=== TASK INPUTS ===

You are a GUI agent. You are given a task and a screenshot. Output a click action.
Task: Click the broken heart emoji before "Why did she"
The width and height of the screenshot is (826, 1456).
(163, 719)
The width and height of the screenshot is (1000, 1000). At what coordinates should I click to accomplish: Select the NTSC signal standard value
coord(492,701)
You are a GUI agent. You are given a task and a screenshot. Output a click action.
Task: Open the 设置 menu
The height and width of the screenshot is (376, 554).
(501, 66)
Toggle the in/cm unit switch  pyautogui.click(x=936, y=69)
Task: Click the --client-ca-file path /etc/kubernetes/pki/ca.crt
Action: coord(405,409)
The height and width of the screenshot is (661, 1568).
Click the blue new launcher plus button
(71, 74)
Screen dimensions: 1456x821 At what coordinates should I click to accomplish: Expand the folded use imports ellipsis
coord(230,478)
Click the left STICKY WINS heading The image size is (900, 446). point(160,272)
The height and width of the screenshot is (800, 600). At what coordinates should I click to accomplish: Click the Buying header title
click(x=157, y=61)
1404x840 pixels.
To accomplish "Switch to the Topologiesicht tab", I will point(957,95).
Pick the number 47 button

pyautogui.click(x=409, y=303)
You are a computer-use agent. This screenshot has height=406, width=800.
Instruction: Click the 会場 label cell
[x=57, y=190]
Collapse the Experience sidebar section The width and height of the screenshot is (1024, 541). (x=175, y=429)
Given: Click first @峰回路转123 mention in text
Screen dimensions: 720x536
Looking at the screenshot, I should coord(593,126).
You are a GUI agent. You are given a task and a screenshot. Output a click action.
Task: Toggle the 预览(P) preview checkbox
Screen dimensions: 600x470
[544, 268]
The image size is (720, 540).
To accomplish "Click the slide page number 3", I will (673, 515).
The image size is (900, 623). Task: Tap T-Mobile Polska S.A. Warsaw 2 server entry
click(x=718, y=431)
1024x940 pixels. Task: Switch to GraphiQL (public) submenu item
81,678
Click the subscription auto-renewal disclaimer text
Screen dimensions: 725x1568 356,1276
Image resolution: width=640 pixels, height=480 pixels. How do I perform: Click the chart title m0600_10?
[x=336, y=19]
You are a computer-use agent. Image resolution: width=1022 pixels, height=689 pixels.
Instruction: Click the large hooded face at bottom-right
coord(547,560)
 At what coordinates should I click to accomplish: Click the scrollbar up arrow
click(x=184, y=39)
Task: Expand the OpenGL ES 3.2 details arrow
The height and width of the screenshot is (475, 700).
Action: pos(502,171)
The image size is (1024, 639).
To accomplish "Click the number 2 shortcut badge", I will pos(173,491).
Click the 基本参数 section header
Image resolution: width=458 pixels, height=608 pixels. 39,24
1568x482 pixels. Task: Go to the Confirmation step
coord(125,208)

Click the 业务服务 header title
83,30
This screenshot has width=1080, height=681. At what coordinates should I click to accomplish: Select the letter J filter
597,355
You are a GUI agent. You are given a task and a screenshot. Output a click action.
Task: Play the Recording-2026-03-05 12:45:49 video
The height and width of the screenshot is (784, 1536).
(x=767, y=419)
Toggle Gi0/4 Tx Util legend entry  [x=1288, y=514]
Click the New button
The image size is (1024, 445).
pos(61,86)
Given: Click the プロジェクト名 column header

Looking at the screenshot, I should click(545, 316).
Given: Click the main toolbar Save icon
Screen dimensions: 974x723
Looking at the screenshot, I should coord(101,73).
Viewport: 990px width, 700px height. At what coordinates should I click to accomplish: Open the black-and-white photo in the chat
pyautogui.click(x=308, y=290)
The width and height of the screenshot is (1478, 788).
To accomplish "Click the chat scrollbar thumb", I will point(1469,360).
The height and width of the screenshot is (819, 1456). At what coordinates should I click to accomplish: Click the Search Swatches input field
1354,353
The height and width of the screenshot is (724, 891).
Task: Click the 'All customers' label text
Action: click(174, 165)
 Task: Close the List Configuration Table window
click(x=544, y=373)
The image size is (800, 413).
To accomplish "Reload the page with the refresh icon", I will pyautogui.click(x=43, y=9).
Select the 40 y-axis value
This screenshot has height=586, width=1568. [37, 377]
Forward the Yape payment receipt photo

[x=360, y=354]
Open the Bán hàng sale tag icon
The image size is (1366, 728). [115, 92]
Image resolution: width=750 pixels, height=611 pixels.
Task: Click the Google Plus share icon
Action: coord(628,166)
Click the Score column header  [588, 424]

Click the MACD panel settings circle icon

===

● **WHAT YOU WILL DO**
Copy all lines above containing the string "computer".

● **ANSWER SECTION**
You are a computer-use agent. This screenshot has height=406, width=800.
You are a computer-use agent. Image resolution: width=1022 pixels, height=689 pixels.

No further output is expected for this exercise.